Of course that would never happen. He'd just double down and dive deeper into the gap.
Chopra uses the term consciousness with liberal abandon. He doesn't seem to pin down exactly what it is. It is some vague and mystical concept.
But science is making early inroads into understanding consciousness, and the mind and freewill, as outcomes of the functioning of the brain, in purely materialistic ways. The brain is a material thing, working by means of physics and chemistry, having evolved, to produce the outcomes which we label mind, consciousness and freewill.
There is plenty of evidence that the brain constructs our experiences and that what we perceive is a useful illusion. If a person fractiously accepts and defends any such illusions as factual, (ie. accurate representations of the truth about reality), then that person is delusory.
The problem is that contrary to what Chopra says, going into the mind is just as likely to produce illusions and delusions, rather than anything of any other value.
I have found that the following is a good series of videos, which delve into this area:-
Quantum science show, 'Science of the perfect drink': http://www.abc.net.au/catalyst/stories/4145918.htm
(One might like to watch the whole thing, it's not very long).
'Comprehending Consciousness Part 1', by the PolyMath, (21min 27sec): https://www.youtube.com/watch?v=9xp_v2KfP0k
'Comprehending Consciousness Part 2', by the PolyMath, (1h 30 min 29 sec): https://www.youtube.com/watch?v=sMJmEtnPSXE
'Comprehending Consciousness Part 3', by the PolyMath, (20 min 18 sec): https://www.youtube.com/watch?v=67zS1ulFV1A
(these last three can be heavy watching, but truly fascinating, IMHO).
I reckon that these videos highlight the truth that relying on the mind, (our consciousness), will tell us "lies"; lies which are useful short cuts and adaptations, evolved in order for us to get by in life.

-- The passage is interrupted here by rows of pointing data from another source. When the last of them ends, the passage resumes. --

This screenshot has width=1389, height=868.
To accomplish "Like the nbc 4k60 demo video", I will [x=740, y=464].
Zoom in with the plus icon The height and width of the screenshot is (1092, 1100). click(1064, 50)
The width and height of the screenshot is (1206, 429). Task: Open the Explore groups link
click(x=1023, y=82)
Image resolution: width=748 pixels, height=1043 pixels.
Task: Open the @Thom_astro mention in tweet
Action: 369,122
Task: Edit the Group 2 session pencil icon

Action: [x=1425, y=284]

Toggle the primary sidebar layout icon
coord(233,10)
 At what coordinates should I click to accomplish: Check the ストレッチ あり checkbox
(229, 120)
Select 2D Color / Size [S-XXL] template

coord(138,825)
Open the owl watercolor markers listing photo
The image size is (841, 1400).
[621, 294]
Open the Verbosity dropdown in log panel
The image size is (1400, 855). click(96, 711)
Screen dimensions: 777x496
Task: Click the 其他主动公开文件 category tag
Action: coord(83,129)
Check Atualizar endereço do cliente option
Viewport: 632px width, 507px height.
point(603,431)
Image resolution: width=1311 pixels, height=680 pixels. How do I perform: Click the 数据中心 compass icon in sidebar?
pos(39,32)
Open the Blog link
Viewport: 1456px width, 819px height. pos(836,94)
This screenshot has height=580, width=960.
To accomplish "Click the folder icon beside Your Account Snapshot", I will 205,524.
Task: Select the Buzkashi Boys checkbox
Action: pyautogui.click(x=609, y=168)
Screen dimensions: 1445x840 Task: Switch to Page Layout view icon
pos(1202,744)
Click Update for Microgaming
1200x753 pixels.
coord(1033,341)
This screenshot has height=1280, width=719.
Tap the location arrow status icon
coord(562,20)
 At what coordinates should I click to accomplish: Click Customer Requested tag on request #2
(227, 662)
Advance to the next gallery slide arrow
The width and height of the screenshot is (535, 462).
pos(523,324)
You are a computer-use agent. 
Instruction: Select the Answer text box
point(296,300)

These are interesting videos. (Haven't got completely through the long one yet.) I am always interested in learning how to improve my martini mixing. It's a lifelong quest.
One of my favorite ploys in that department is steeping the vodka in a lot of shredded fresh ginger.
Chopra defines "God" in a non-supernatural way, like other liberal religious people.
The risk is though, that people will do a quick switch with the God-definition, so that it becomes a cover for all sorts of superstition and supernatural belief.
That kind of God-experience needs to be accompanied by rigorous rationality - paying attention to one's assumptions. And the problem is that often people don't pay attention to their own assumptions. They aren't trained to do so - so they assume things that please them.
Jimmy, I think you just said a mouthful. If there were no profit or control gained from it, religion would wither in the time it takes to talk about it.
> If there were no profit or control gained from it, religion would wither in the time it takes to talk about it.
Yes! It probably never would have arisen is the first place.
Besides profit and control, I've thought of another reason some religions might have arisen. Some people like an audience for their wild stories, and lots of people listen and believe. I think If people were more critical thinkers, and demanded evidence, religions never would have arisen.
Certainly control has played a major role. Karen Armstrong has said that before 1700 you could not separate church and state in the popular consciousness (or something to that effect). The idea that a supernatural being has ordained the organization of the world and each individual's place in it justified the power of monarchs throughout history.
I think you could make a very good historical case that authority of a king over his subjects was the mainspring of religious development throughout most of history.